Im letzten März verpasste „Max“ wie er im Radsport genannt wird, auf der 250m-Holzpiste im polnischen Pruszkow bei der Weltmeisterschaft mit einer hauchdünnen Niederlage im kleinen Finale gegen Russland als Vierter seine erste internationale Elitemedaille. Mit fleißigem Training, mit Antritten, 100m-Sprints, schnellen Tritten und hinter dem Dernymotorrad mit seinem holländischen Heimtrainer Anner Miedema vom Olympiastützpunkt Thüringen brachte sich „Max“ weiterhin in immer bessere Form und sicherte sich beim hochkarätigen Großen Preis von Deutschland auf der Radrennbahn in Cottbus die Siege im Sprint-Turnier und Keirinrennen. Dabei bezwang er im Finale Chao Xu aus China, Dritter wurde Nien Hsing Hsieh (Taiwan), während er im Keirin vor Europameister Stefan Bötticher (Chemnitz) und Esow Esow (Indien) über den Zielstrich raste. Ab 1. August rollen im Berliner Velodrom die Deutschen Meisterschaften. Hier will „Max“ vor allem seine Nationalen Titel im Sprint und über 1000m erfolgreich verteidigen. Bei der Europameisterschaft im niederländischen Apeldoorn im Oktober will er mit gutem Abschneiden vor allem im Sprint und Teamsprint eine Medaille holen und seine Nominierung zu den Weltcups von November bis Januar schaffen.
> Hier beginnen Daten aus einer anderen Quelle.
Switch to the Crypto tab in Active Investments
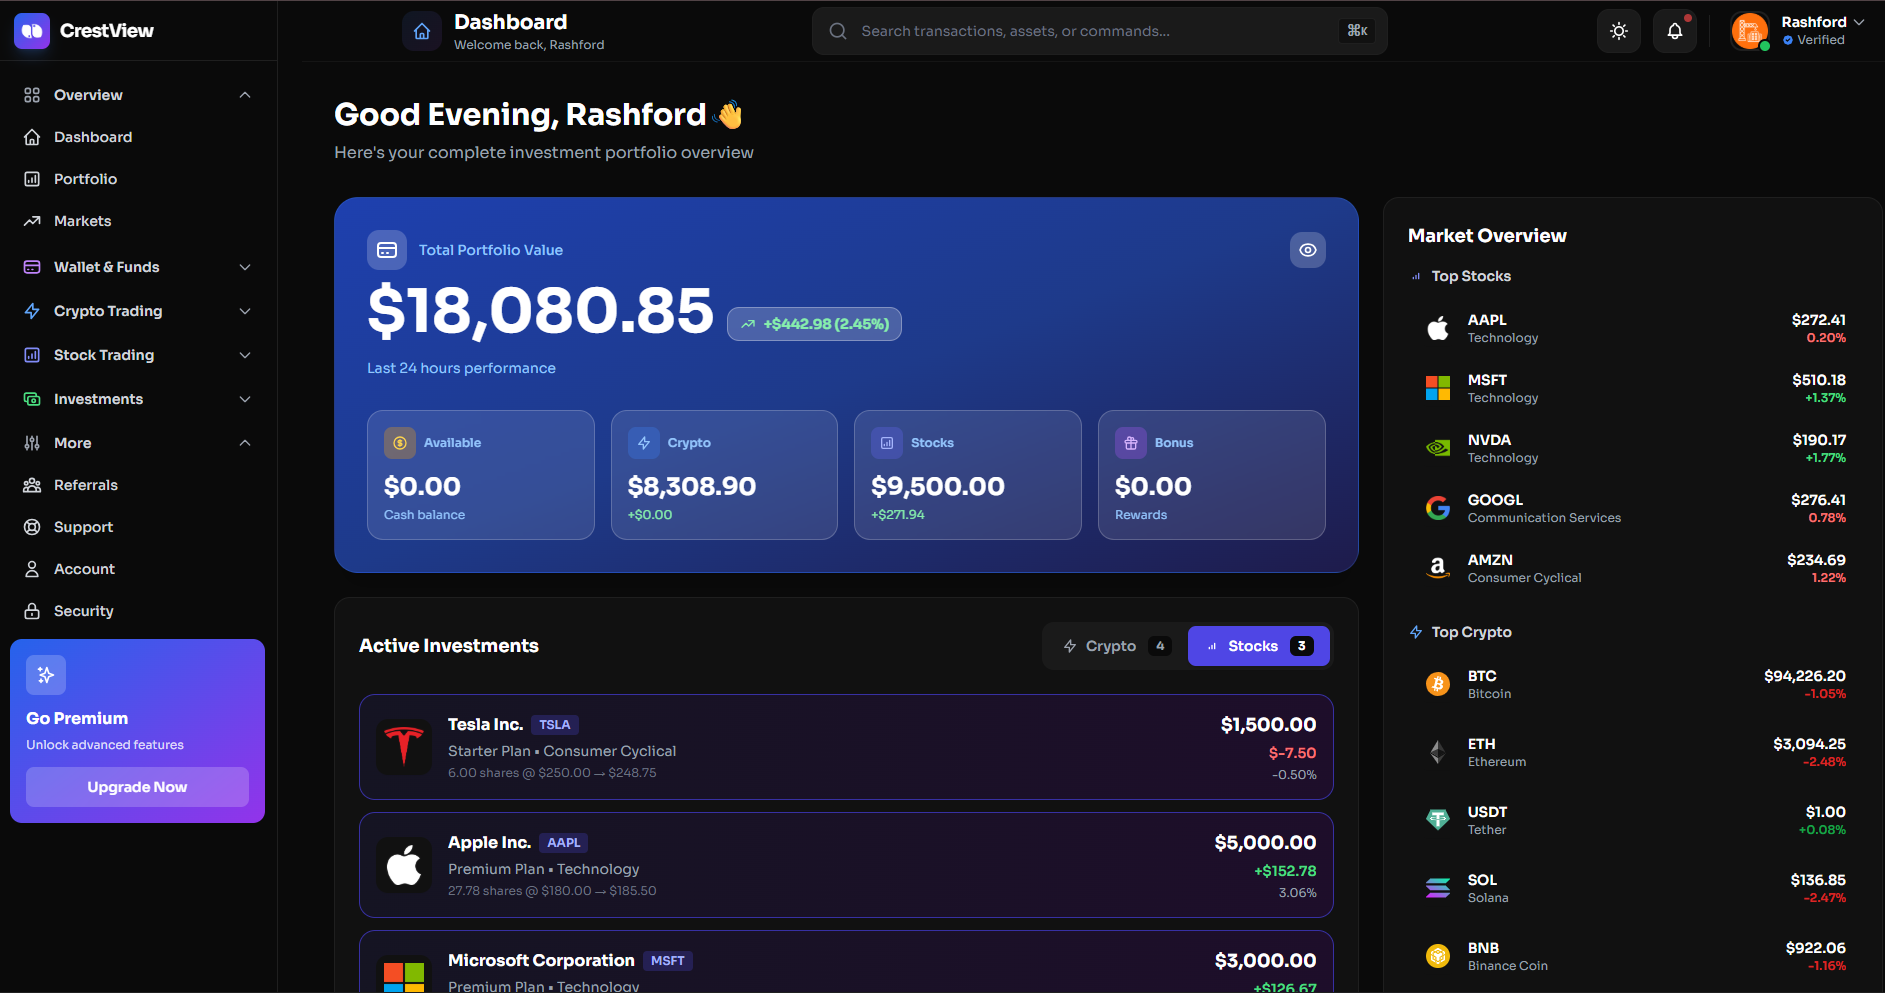Image resolution: width=1885 pixels, height=993 pixels. (x=1110, y=645)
All diese Rennen zählen seit der Weltmeisterschaft in Polen, genau wie die Welttitelkämpfe vom 26.2. bis 1.3. im Berliner Velodrom, bereits zur Olympiaqualifikation im nächsten Jahr in Tokio. „Wenn ich mich dafür qualifizieren könnte wäre das ein Traum. Vielleicht wäre auch eine Wiederholung denkbar, was mit meinen derzeit 23 Lebensjahren durchaus möglich erscheint“, lässt „Max“ seinen Hoffnungen freien Lauf.

Jurczyk Zeitfahr-Meister

Marc Jurczyk (Erfurt) ist der neue Deutscher Zeitfahrmeister 2019 auf der Bahn. Im Berliner Velodrom besiegte er in 1:00,743 Minuten Felix Groß und Titelverteidiger Maximilian Dörnbach (Erfurt). Für Jurczyk war es der ersehnte Titelgewinn, nachdem er schon einmal Zweiter (2017) und zweimal Dritter (2016 und 2018) in dieser Disziplin war.
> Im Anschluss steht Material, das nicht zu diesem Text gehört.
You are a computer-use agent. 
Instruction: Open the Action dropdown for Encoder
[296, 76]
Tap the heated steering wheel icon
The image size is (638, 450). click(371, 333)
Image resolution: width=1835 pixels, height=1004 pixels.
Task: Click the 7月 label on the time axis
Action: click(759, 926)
Marc Jurczyk freute sich sehr über den Sieg. „Ja, es war eine lange Phase bis ich da hingekommen bin. Erst habe ich mich im Ausdauerbereich probiert. Die deutschen Top-Fahrer im Sprintbereich sind eben Weltspitze. Da muss man erst einmal hinkommen. Aber inzwischen bin ich ganz zufrieden mit meinen Leistungen“, sagte Jurcyk nach seinem Goldlauf.

Weitere Ergebnisse des 2. Wettkampftages

Sprint Jugend weiblich: 2. Lara-Sophie Jäger (RSC Turbine Erfurt)

Mannschaftsverfolgung
Junioren: 2. LV Thüringen
Juniorinnen: 1. LV Thüringen (Paula Leonhardt/Thalea Mäder/Jasmin Müller/Friederike Stern)
Jugend m: 2. LV Thüringen

Alle Ergebnisse der DM finden Sie hier:
https://www.trackcycling-berlin.com/de/dm-2019/ergebnisse/

Erster Tag Deutsche Bahn-Meisterschaft in Berlin

Am ersten Tag der Deutschen Bahnmeisterschaften in Berlin, die im Rahmen der „Finals 2019“ stattfinden, wurden acht nationale Meister gekürt. In der Eliteklasse fielen die Entscheidungen in der 4000-m-Einerverfolgung und in der Mannschaftsverfolgung der Frauen.

In der Mannschaftsverfolgung setzten sich vier routinierte Elitesportlerinnen durch, die eigentlich in dieser Formation noch nie zusammen gefahren sind. Charlotte Becker (Berlin); Franziska Brauße (Öschelbronn), Lea-Linn Teutenberg (Köln) und Tanja Erath (Dortmund) gewannen das Duell um Gold als Mixed-Staffel gegen das maxx Solar Team in der Besetzung Katharina Hechler, Lisa Fischer, Pauline Klimsa und Gudrun Stock.

Neben den Entscheidungen in der Eliteklassen wurden auch Medaillen in einigen Nachwuchsklassen vergeben:

500-m-Zeitfahren Jugend U17 m.: 1. Willy Leonhard Weinrich (TSV 1891 Breitenworbis)
2000-m-Einerverfolung Jugend U17 w.: 1. Franzi Arendt (RSC Turbine Erfurt)

2000m Einerberfolgung U19 w: 2. Thalea Mäder (RSC Turbine Erfurt), 3. Friederike Stern (RV Elxleben)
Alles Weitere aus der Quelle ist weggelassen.